==== Text under study ====

Bing Chat AI Is Getting Faster, and Has New Buttons
Microsoft introduced the Bing Chat AI chatbot in February, which has quickly risen in popularity. A few new features are now rolling out, including faster performance, new sharing options, and reduced limits.
Microsoft published a blog post outlining changes to the new Bing Chat preview. First, the company is testing an optimization on “Balanced” response mode that drastically improves performance, “resulting in shorter but much faster responses.” Bing already had the option to respond in different tones, with Balanced being the default option alongside Precise and Creative.
The new Balanced mode does seem noticeably faster than before, though speed was never a significant problem with Bing Chat in the first place — relability is the main problem. Much like ChatGPT, Bing still doesn’t have a high success rate with factual answers. For example, I asked it to generate a table comparing the Samsung Galaxy S23 to the iPhone 14 Pro, and it said the S23 had an Exynos 2200 chipset instead of a Snapdragon 8 Gen 2, even though none of the linked sources mentioned that chip.

==== Data ====

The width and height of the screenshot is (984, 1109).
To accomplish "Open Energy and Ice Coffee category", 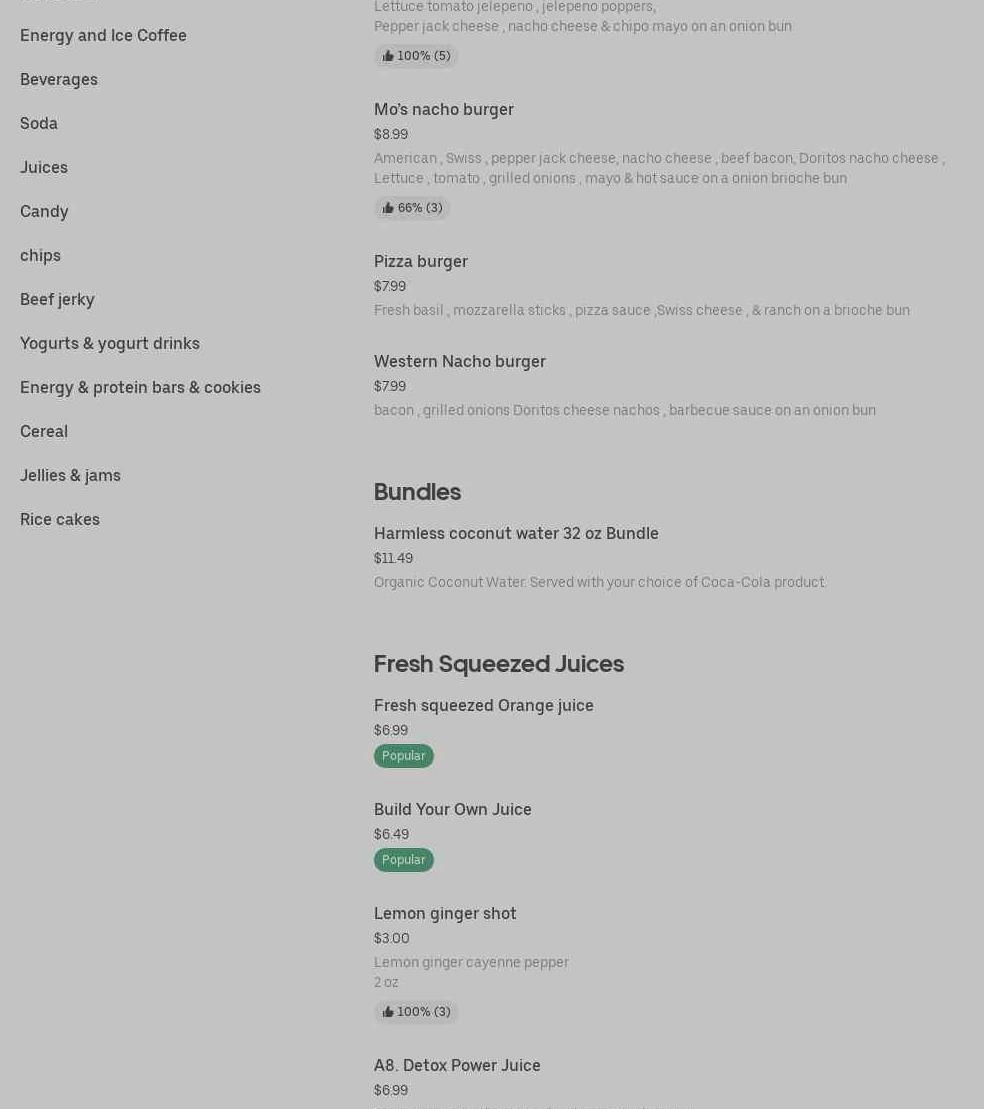I will click(x=103, y=35).
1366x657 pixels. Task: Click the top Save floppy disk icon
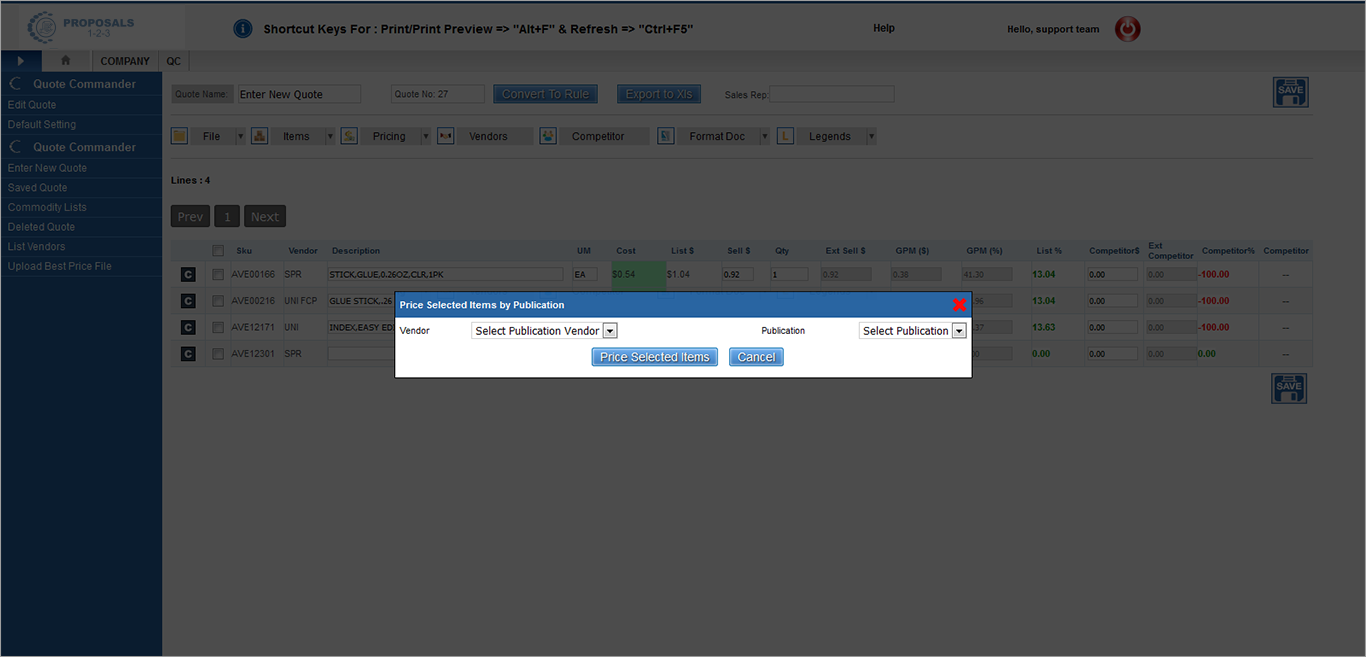coord(1289,92)
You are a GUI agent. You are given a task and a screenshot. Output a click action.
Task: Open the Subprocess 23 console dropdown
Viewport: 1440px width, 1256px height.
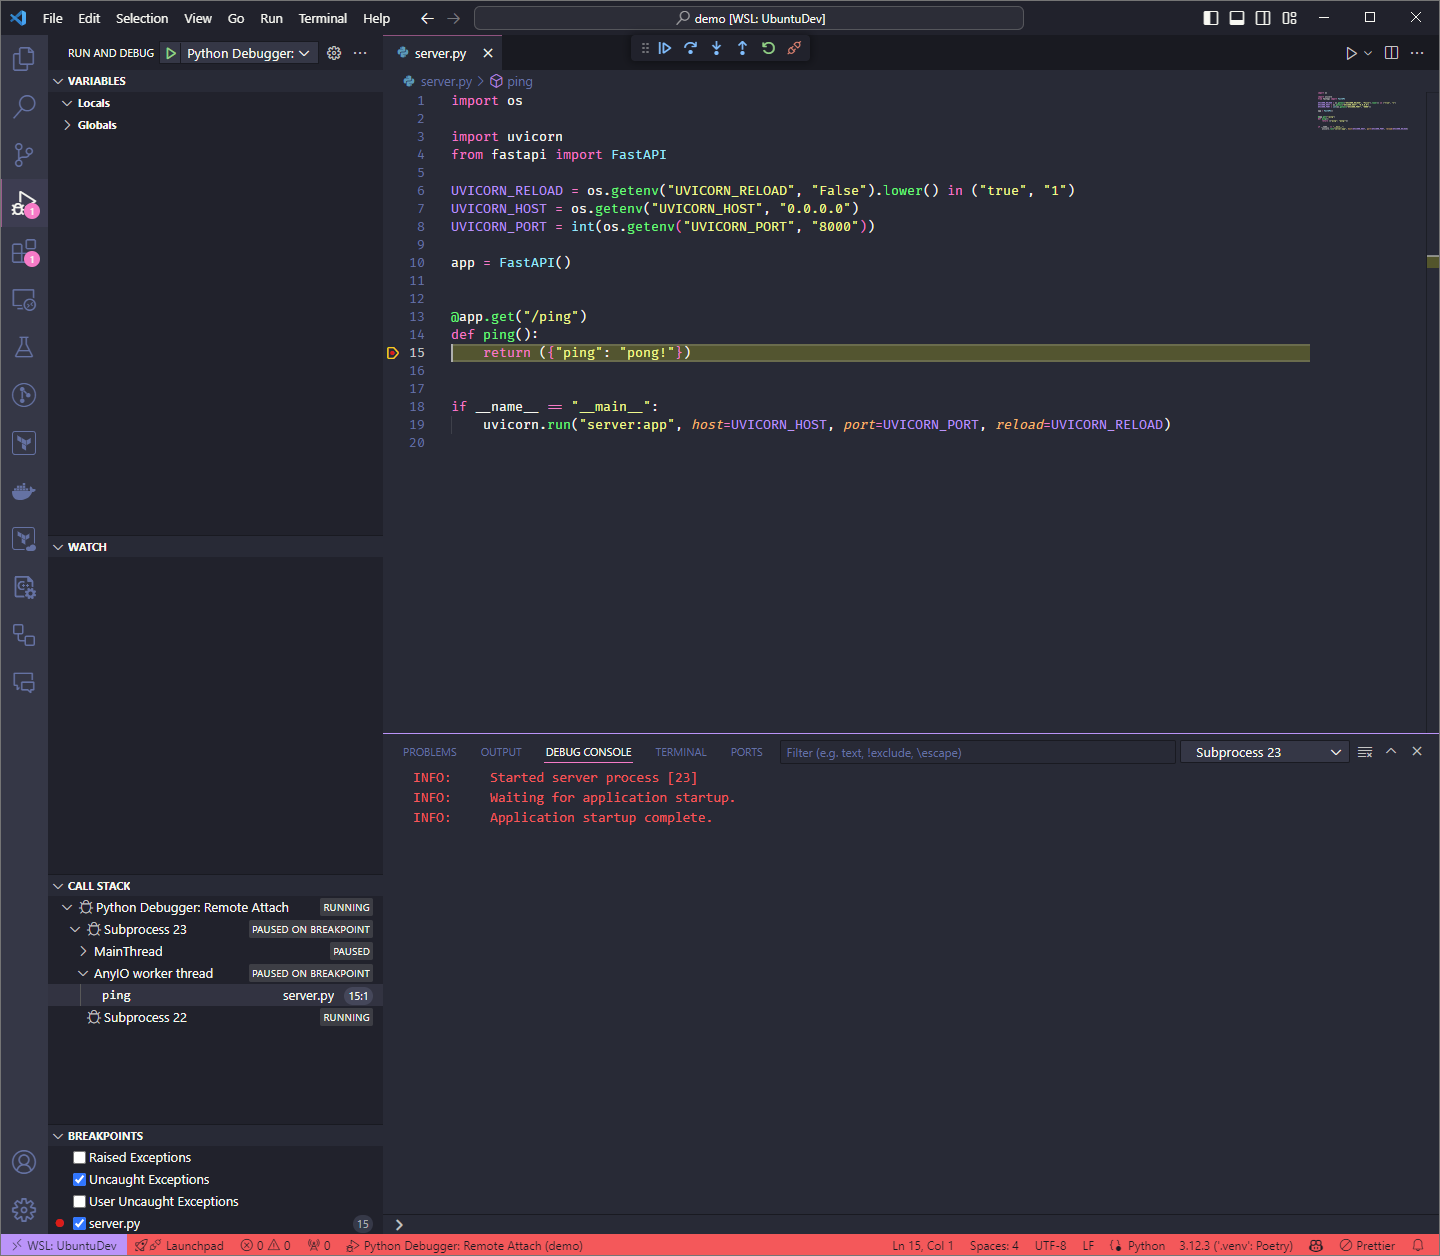pyautogui.click(x=1264, y=751)
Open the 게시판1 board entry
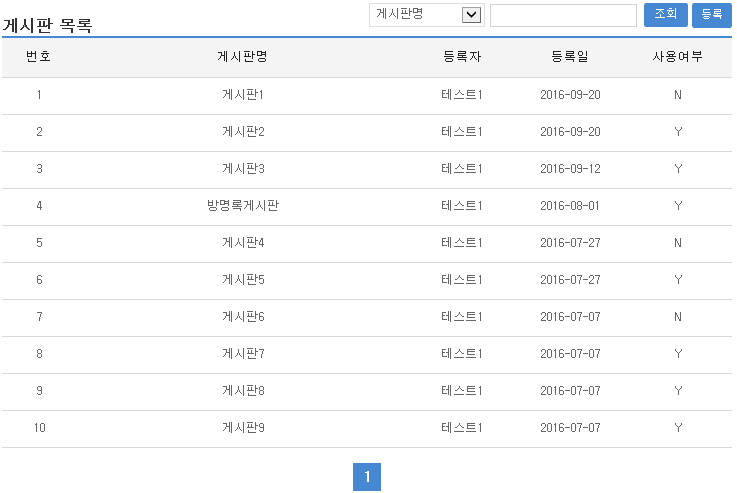 click(x=242, y=95)
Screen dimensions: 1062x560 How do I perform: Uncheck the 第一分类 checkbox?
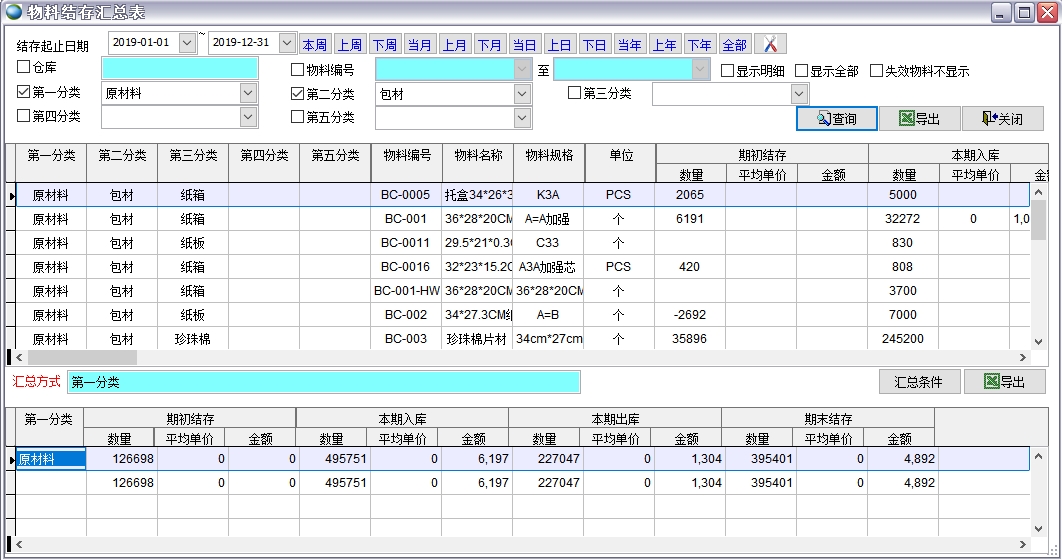(24, 93)
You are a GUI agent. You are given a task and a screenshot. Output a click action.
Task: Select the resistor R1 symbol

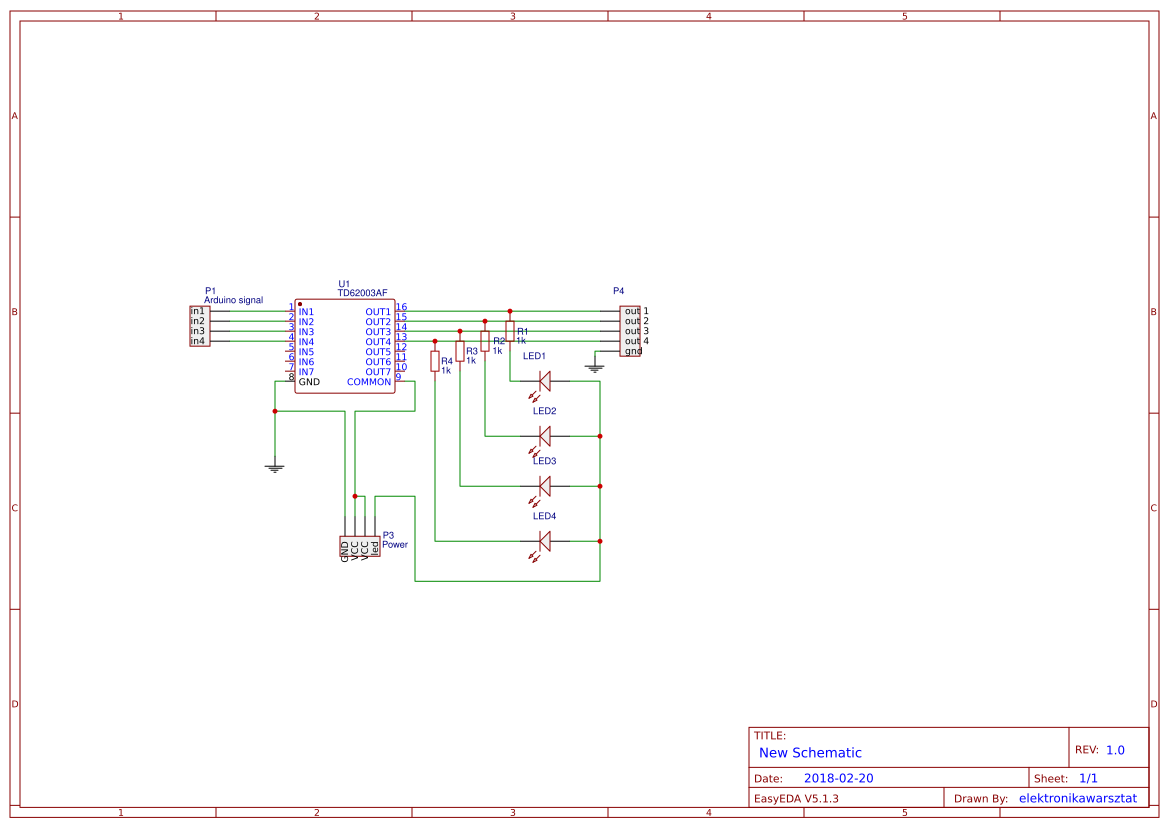pos(510,333)
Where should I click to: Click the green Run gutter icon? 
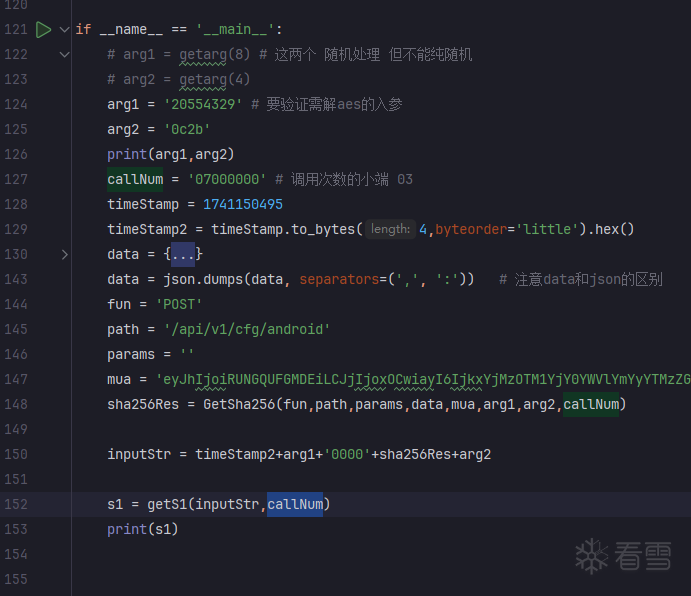[43, 29]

====

> **What this exercise asks**:
a) Rewrite the passage of the article on Bing Chat between "Bing Chat AI Is" and "and reduced limits.", inclusive, substituting "share buttons" for "sharing options".
b) Summarize the article on Bing Chat in two sentences.

> **Answers to the problems**:
a)
Bing Chat AI Is Getting Faster, and Has New Buttons
Microsoft introduced the Bing Chat AI chatbot in February, which has quickly risen in popularity. A few new features are now rolling out, including faster performance, new share buttons, and reduced limits.

b) Microsoft is rolling out new features for its Bing Chat AI chatbot, including faster performance, new sharing options and reduced limits, and is testing an optimization of the default Balanced response mode that gives shorter but much faster responses. The writer finds the new Balanced mode noticeably faster but says reliability, not speed, is the main problem, since Bing still doesn't have a high success rate with factual answers.